En revanche, si vous avez dépassé la barre des douze-quinze ans, votre vision sera certainement autre. Le grand Totoro sera toujours bien présent, les noiraudes grouillantes aussi mais l’univers fantastique du film vous sera plus visible. Cette rencontre entre le doudou et les fillettes vous apparaîtra probablement comme un récit d’apprentissage ou comme une réflexion sur la force consolatrice de l’imaginaire. Le tunnel de verdure qu’emprunte la petite Mei pour rejoindre le monde sous-terrain et merveilleux de Totoro deviendra, probablement, un cocon réparateur pour l’enfant qui viendra s’y lover.

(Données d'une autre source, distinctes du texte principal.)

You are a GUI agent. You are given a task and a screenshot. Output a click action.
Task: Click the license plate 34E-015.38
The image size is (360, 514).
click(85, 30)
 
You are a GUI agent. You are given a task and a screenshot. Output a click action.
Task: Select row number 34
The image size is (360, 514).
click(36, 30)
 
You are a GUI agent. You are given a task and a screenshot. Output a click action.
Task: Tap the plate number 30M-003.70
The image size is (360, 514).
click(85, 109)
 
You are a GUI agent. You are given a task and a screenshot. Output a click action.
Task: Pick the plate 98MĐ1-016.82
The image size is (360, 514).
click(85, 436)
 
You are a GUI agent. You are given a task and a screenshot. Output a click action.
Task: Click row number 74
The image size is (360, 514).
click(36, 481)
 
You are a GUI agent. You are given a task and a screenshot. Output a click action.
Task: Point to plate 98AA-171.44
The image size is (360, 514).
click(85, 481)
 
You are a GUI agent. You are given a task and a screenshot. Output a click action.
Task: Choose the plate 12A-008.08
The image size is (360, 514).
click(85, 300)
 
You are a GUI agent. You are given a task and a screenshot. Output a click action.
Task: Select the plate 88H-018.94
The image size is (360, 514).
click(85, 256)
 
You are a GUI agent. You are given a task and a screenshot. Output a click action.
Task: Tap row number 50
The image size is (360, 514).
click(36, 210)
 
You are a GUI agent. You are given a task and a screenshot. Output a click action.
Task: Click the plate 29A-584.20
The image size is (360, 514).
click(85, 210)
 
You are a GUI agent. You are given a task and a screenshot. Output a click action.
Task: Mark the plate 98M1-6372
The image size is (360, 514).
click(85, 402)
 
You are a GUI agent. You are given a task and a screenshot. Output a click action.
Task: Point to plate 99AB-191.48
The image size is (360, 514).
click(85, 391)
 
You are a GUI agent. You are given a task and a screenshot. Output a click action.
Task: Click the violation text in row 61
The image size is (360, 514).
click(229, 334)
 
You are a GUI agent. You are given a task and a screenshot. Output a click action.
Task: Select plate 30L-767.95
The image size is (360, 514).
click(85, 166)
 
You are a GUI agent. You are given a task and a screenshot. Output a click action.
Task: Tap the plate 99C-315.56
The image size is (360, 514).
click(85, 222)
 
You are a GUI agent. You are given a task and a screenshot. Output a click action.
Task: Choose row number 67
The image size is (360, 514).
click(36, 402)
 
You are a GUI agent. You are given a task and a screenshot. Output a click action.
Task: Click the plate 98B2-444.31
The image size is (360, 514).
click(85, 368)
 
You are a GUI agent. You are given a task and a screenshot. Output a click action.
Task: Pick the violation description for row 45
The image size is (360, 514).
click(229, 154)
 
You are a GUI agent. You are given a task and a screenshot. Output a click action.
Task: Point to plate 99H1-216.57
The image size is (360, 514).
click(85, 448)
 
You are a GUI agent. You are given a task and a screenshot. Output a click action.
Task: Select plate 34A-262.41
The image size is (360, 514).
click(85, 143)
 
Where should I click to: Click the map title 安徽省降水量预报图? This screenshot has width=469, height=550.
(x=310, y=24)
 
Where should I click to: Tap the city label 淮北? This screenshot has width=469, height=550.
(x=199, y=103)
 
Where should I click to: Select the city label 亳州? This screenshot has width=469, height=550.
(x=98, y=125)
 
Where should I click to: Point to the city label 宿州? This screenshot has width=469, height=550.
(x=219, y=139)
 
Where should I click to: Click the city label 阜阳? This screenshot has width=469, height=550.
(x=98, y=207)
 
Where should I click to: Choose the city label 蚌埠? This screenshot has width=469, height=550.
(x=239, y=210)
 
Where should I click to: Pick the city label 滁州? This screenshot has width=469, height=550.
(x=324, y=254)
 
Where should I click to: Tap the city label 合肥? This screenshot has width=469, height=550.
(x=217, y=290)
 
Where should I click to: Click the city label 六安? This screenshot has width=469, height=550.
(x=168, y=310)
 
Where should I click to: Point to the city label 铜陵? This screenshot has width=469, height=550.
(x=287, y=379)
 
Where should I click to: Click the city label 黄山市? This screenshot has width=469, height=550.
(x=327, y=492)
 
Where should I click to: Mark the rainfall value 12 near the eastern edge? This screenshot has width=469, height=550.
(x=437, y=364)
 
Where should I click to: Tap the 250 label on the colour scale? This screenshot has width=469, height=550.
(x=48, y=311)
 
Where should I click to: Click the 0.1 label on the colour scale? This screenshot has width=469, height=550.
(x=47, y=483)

On a parfois reproché aux films dits « jeunes publics » de n’être que de petits objets inoffensifs, naïfs, débonnaires à l’image de leurs jeunes héros. Il y a indubitablement chez Miyazaki une utopie de l’enfance qu’il filme comme l’âge le plus clairvoyant de la vie, celui où le regard est le mieux ajusté, le plus ouvert, capable de saisir dans un même élan les commissures du réel et leurs revers fantasmés. Si l’enfance est ici le parfait moyen pour aborder les doutes de l’existence, la peur de l’abandon et la foi dans l’imaginaire, Mon Voisin Totoro est loin d’être réservé aux plus petits et le film existe à la fois avec et sans adultes.
La force et la virtuosité de Mon Voisin Totoro est de faire coexister ces deux regards, de les confronter, de les mélanger et même de les mettre en scène par l’intermédiaire des personnages adultes. « Ces bestioles se plaisent bien dans les vieilles maisons vides et humides, elles se font des petits nids invisibles et transforment tout en poussière. Moi aussi j’en voyais souvent quand j’étais petite fille et je suis heureuse de savoir que vous avez la chance de les voir » dira la vielle voisine émue à Satsuki et Mei qui viennent lui faire part de leur découverte.